Se o dia anterior já havia terminado com desconforto no Congresso diante das mudanças embutidas na reforma da Previdência para os militares, a prisão do ex-presidente Michel Temer e do ex-ministro Moreira Franco complica ainda mais a chance de tramitação rápida. Temer não é só um ex-presidente: passou as últimas três décadas acionando os cordões que movem o Legislativo.
Se não bastasse, Moreira Franco é padrasto da mulher de Rodrigo Maia (DEM-RJ), espécie de “primeiro-ministro” da reforma. É quem defende a mudança com mais empenho, depois de Rogério Marinho, secretário especial de Previdência e Trabalho.
É esse cenário mais complexo para a reforma da Previdência que o mercado viu ontem ao reagir com alta de 0,9% no dólar, para R$ 3,80, e queda de 1,34% na bolsa de valores, para 96,7 mil pontos.

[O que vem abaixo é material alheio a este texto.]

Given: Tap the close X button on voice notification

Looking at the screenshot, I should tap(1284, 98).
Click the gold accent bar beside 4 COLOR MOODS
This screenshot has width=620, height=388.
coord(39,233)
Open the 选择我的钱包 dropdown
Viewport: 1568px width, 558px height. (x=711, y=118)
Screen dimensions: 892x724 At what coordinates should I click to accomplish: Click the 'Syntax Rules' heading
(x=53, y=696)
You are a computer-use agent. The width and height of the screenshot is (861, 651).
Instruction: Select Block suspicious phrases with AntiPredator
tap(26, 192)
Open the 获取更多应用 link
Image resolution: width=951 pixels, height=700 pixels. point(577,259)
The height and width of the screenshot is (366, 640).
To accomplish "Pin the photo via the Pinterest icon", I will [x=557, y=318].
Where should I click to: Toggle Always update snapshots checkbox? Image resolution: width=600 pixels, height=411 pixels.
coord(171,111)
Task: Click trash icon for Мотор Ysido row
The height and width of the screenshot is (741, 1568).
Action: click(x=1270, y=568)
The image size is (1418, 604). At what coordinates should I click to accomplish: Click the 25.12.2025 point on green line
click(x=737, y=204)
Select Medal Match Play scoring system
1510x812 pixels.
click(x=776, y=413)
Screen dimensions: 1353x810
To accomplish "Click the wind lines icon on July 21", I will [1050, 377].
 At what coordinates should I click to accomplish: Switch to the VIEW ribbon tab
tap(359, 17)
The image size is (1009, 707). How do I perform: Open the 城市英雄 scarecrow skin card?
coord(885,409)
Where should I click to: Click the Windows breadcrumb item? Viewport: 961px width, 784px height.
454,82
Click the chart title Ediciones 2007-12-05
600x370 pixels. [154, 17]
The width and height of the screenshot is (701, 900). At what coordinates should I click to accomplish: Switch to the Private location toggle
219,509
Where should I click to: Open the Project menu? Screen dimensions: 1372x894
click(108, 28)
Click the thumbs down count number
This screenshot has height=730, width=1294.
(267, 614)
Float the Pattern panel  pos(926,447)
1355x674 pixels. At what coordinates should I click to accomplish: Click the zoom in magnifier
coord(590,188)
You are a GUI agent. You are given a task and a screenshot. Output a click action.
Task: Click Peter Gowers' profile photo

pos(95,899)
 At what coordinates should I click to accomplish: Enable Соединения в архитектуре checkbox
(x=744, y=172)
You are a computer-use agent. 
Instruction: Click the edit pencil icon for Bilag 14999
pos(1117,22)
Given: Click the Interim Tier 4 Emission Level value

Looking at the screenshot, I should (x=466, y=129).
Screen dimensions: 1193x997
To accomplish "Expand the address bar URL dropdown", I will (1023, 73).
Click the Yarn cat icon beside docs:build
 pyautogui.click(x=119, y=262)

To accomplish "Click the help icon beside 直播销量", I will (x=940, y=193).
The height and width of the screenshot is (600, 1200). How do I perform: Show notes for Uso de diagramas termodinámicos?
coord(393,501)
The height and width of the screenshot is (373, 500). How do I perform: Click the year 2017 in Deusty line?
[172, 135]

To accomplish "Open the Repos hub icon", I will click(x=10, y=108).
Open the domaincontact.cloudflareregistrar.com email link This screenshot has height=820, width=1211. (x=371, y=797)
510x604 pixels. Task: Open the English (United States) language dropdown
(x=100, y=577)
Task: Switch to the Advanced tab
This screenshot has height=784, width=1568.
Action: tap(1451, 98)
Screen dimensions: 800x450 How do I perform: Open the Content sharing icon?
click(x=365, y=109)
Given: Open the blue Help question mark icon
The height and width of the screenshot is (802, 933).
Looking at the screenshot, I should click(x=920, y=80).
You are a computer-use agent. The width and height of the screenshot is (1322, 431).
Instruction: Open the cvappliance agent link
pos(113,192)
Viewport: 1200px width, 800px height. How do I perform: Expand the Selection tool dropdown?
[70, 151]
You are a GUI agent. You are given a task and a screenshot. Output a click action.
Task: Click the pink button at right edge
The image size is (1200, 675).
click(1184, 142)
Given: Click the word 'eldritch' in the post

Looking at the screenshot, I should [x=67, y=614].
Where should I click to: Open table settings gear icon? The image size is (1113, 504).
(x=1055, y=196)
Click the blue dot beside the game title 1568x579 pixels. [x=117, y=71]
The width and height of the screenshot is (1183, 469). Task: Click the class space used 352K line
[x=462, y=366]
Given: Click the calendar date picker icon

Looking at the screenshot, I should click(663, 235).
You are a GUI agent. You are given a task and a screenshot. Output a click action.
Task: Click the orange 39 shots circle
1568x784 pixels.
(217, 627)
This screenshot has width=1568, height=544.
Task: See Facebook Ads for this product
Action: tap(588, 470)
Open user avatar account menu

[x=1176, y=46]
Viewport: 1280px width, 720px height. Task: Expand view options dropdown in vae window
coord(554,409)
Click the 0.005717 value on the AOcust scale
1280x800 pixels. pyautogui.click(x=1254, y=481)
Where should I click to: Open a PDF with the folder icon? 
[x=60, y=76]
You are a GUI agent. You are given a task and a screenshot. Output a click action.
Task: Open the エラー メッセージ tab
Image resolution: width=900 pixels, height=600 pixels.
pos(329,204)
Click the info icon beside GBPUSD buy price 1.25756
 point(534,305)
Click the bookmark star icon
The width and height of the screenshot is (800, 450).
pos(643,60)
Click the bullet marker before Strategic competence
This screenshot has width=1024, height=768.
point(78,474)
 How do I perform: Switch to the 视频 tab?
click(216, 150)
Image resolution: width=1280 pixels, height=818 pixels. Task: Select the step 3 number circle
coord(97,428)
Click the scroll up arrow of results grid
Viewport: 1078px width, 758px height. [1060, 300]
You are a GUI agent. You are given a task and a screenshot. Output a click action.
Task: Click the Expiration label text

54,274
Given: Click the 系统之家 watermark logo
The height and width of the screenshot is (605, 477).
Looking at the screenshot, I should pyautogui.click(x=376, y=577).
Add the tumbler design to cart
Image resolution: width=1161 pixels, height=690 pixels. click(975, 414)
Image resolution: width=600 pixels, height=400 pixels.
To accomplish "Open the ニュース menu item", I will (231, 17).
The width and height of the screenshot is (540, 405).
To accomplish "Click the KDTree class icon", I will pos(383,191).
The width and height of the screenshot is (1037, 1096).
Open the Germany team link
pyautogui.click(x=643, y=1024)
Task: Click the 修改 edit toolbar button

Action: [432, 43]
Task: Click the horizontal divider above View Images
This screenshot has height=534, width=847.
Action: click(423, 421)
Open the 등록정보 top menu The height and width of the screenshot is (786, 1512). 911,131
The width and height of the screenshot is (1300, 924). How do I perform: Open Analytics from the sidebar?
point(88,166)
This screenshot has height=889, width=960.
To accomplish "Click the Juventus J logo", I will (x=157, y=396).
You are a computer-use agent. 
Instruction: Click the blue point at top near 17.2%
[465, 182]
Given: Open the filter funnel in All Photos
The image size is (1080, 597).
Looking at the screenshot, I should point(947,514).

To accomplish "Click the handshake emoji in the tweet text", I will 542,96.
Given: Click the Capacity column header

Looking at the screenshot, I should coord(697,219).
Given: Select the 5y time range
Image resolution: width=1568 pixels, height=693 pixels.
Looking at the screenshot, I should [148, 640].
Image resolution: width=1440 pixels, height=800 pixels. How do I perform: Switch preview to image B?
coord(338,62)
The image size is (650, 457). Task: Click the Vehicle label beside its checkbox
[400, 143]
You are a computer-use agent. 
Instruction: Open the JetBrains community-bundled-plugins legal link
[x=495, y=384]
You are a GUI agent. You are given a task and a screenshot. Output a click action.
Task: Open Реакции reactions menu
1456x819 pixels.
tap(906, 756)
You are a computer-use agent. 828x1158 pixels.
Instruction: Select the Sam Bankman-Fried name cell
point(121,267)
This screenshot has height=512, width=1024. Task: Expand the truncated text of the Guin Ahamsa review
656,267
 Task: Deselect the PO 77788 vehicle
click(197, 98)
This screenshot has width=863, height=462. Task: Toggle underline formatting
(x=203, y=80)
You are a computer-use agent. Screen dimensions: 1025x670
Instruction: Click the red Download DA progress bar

– A prisão joga gasolina nas tensões entre a classe política e as forças da Lava-Jato e pode tornar mais complexo o acerto por reformas – avalia André Perfeito, economista-chefe da Necton.
– A reforma agora fica adiada até a volta da normalidade. Tudo sai de esquadro neste momento. Os parlamentares já correram para salvar a pele. Um projeto que coíbe o abuso de autoridade foi aprovado no Senado e está indo para a Câmara – observa Alex Agostini, economista-chefe da Austin Rating.
O analista lembra que o mercado abrira “azedo” – bolsa em queda e dólar em baixa –, porque investidores e especuladores estavam “tentando digerir melhor a contribuição dos militares” na reforma da Previdência. Com a prisão, aprofundou os movimentos:
– A expectativa era outra, depois do discurso de Bolsonaro de que todos fariam sacrifício. Não foi bem assim do lado dos militares.
A materialização do risco de atraso foi o cancelamento da agenda de Maia, com o consequente atraso na definição do relator da reforma na Comissão de Constituição e Justiça (CCJ). Agora, avalia Agostini, o governo terá de avaliar como fica seu capital político para negociar o avanço do projeto. João Augusto Frota Salles, analista da Lopes Filho & Associados, lembra que há duas vertentes na queda da bolsa. Uma é a realização de lucros. Depois de o Ibovespa cruzar os 100 mil pontos, era preciso vender papéis para embolsar os ganhos.
– A outra é a dificuldade no campo político para avançar as reformas e o plano dos militares com ajuste de cargos e salários.